Problem requirements »
Using the data that follows, return exactly the lines from the one that contains "Terms of Use (440, 2477)" through the one that contains "No (705, 1356)", ends included.
(Record extracts Opens)
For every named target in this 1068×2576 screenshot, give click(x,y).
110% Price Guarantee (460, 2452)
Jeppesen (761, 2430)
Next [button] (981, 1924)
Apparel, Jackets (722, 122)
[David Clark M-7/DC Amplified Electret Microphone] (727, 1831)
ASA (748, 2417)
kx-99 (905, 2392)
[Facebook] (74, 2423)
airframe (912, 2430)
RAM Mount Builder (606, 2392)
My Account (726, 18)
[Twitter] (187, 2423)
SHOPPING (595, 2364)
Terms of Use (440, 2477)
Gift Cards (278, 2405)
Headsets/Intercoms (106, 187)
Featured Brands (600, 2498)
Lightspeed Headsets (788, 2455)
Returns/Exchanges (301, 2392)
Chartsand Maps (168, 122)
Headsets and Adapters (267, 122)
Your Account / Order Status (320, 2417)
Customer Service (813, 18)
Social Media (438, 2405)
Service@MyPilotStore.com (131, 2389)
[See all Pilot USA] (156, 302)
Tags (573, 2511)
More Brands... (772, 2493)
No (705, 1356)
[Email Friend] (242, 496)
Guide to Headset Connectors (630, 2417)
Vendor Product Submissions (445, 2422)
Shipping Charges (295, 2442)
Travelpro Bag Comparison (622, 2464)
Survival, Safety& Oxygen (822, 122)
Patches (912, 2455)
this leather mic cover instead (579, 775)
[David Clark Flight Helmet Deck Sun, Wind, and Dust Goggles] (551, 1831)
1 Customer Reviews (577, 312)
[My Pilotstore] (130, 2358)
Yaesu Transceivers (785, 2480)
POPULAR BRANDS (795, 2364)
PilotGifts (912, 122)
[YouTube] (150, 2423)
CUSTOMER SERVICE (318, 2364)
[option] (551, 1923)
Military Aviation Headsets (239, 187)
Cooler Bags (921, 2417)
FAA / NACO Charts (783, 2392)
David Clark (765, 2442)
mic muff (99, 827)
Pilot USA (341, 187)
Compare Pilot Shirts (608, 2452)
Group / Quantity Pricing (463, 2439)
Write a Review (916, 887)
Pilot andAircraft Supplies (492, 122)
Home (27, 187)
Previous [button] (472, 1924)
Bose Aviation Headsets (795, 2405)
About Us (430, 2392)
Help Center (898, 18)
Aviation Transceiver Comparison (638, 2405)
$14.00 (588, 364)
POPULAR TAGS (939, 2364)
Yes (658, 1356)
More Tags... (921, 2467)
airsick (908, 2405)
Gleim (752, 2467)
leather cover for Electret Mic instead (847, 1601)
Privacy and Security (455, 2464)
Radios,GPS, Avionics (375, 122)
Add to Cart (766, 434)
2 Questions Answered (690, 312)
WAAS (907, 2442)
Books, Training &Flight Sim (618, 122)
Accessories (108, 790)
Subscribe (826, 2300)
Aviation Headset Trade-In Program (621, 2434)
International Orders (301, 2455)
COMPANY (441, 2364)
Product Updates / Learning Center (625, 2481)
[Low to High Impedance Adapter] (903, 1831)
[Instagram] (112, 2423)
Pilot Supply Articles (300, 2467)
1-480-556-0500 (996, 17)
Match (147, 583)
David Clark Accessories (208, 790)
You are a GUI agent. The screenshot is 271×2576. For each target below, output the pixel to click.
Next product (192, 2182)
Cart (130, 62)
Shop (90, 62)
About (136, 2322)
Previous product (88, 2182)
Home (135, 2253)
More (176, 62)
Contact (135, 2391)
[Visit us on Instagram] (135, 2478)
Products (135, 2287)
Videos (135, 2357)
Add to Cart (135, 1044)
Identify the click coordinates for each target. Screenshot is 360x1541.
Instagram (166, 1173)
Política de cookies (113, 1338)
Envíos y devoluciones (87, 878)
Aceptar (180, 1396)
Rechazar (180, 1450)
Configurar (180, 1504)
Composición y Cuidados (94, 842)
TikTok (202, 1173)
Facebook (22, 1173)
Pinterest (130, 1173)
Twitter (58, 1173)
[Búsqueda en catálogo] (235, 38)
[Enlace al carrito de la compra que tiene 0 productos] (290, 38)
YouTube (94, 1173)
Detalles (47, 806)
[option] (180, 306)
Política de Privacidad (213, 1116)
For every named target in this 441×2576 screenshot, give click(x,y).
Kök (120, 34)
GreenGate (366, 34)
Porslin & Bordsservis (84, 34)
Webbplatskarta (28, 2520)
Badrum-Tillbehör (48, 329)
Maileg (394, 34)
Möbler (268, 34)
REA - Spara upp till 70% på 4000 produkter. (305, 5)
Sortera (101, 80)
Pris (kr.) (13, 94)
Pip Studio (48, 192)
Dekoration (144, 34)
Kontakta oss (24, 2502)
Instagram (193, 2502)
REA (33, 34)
(Record extracts Closes)
Problem solution »
Terms of Use (440, 2477)
Gift Cards (278, 2405)
Headsets/Intercoms (106, 187)
Featured Brands (600, 2498)
Lightspeed Headsets (788, 2455)
Returns/Exchanges (301, 2392)
Chartsand Maps (168, 122)
Headsets and Adapters (267, 122)
Your Account / Order Status (320, 2417)
Customer Service (813, 18)
Social Media (438, 2405)
Service@MyPilotStore.com (131, 2389)
[See all Pilot USA] (156, 302)
Tags (573, 2511)
More Brands... (772, 2493)
No (705, 1356)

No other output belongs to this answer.